In what comes as a relief to VPN companies, India’s Computer Emergency Response Team (CERT-In) has pushed the deadline for implementation for the new data logging guidelines by three months, till September 2022.
The announcement came on Monday, as CERT said the reason for the postponement was industry players asking for “additional time”.
In April 2022, the Indian government issued new guidelines to virtual private server (VPS) providers, cloud service providers, VPN service providers, virtual asset service providers, virtual asset exchange providers, custodian wallet providers and government organisations, requiring them to log and store user data for a period of five years, to be made available to authorities at request. Under the new guidelines, the following data is required to be stored:-
- User details like names, email addresses, Phone numbers
- The subscriber’s purpose of using VPN service
- User’s signup IP address and IP address alloted by VPN host.
- The timestamps, subscription pattern, duration and usage patterns of the customer
The law also requires organisations involved to report and security lapses within 6 hours of their coming to attention. The initial timeline marked June 2022 as the deadline for compliance, failing which could lead to prosecution and jail time.

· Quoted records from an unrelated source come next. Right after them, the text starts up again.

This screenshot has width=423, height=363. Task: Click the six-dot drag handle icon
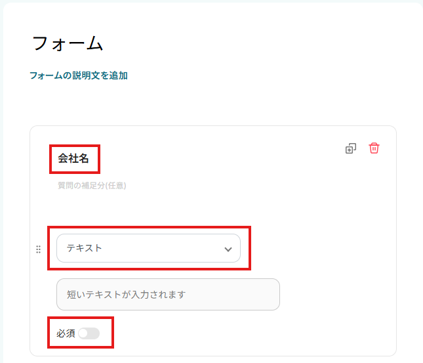(38, 249)
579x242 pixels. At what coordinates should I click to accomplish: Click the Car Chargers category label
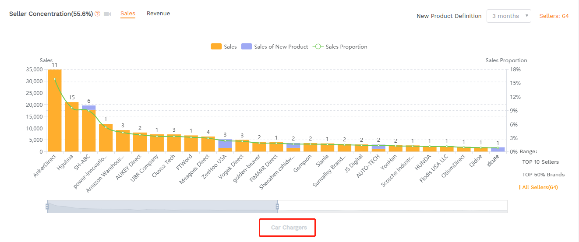(289, 228)
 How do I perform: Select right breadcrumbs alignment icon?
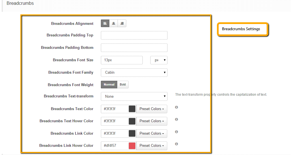click(122, 23)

The guidelines, as expected, drew widespread criticism from multiple VPN service providers, as well as cybersecurity experts from India and across the globe. Many prominent VPN services like ExpressVPN, NordVPN etc. gave out statements of criticism.
We are keeping a close eye on the situation as it evolves, but want to be clear that ExpressVPN is fully committed to protecting our users’ privacy, including through never logging user activity, and will adjust our operations and infrastructure to preserve this principle if and when necessary. As a company focused on protecting privacy and freedom of expression online, ExpressVPN will continue to fight to keep users connected to the open and free internet, no matter where they are located.
~ExpressVPN
Another VPN provider, Surfshark, said:
Surfshark has a strict no-logs policy, which means that we don’t collect or share our customer browsing data or any usage information. Moreover, we operate only with RAM-only servers, which means that at this moment, even technically, we would not be able to comply with the logging requirements. We are still investigating the new regulations and its implications for us, but the overall aim is to continue providing no-logs services to all of our users.
~SurfShark VPN
The central government has had VPN services under their radar since 2021. In September 2021, a parliamentary committee urged the government to impose a permanent ban on VPNs, citing cybercriminals often use VPNs to hide their locations and identity.

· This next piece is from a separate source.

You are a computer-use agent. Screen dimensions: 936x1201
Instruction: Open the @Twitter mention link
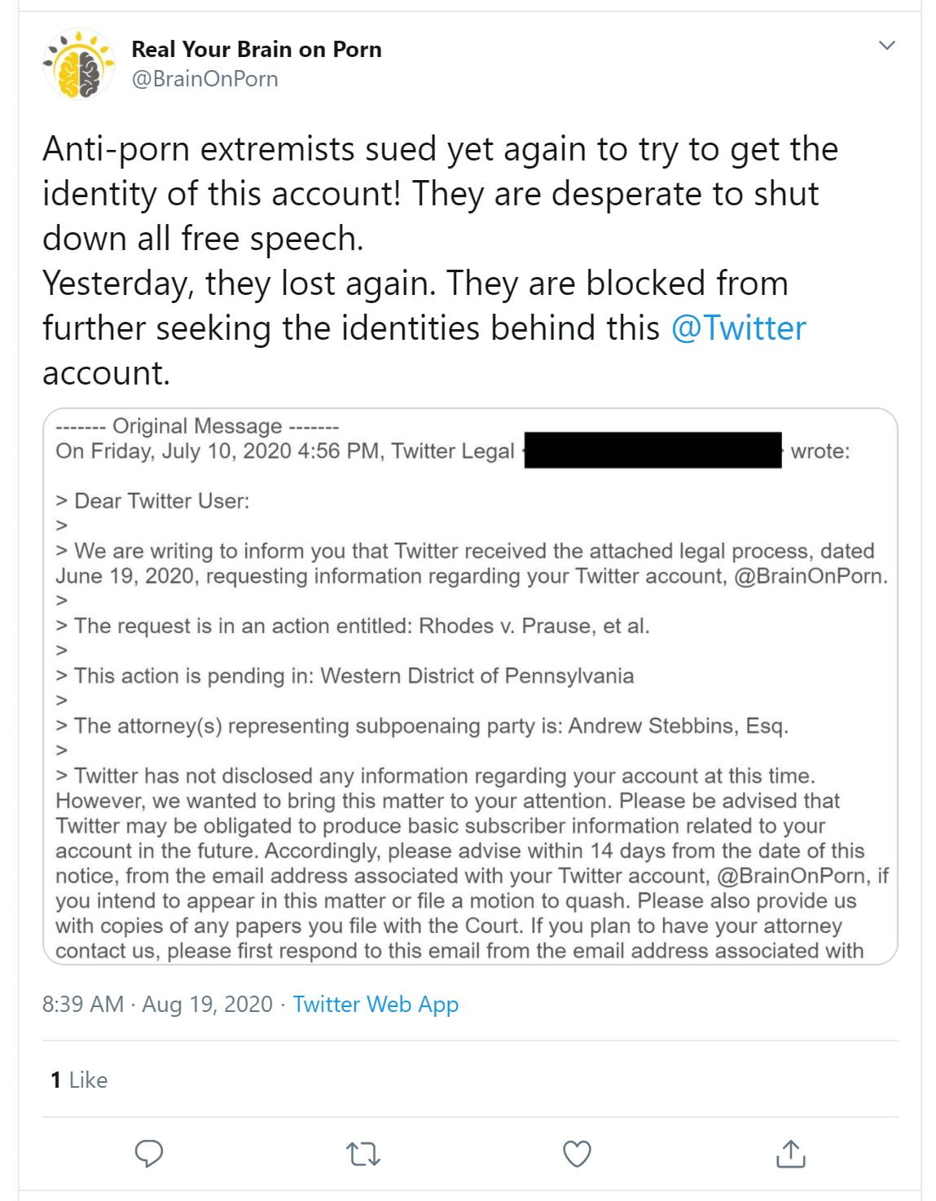(738, 328)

Despite criticism, the government has doubled down on their policy, making it completely clear it has no intentions of repealing or reconsidering it. Rajeev Chandrasekhar, Junior IT Minister of India, said “If you don’t have the logs, start maintaining the logs. If you’re a VPN that wants to hide and be anonymous about those who use VPNs who want to do business in India and you don’t want to apply, you don’t want to go by these rules, then if you want to pull out, frankly, that is the only opportunity you have. You have to pull out.”
Most VPN providers have been in “wait and see” mode, as they have not yet started logging user data. As things currently stand, they are going to face tough decisions given the government’s refusal to budge. ExpressVPN has already shut down physical servers in India, providing service to Indian users via virtual servers.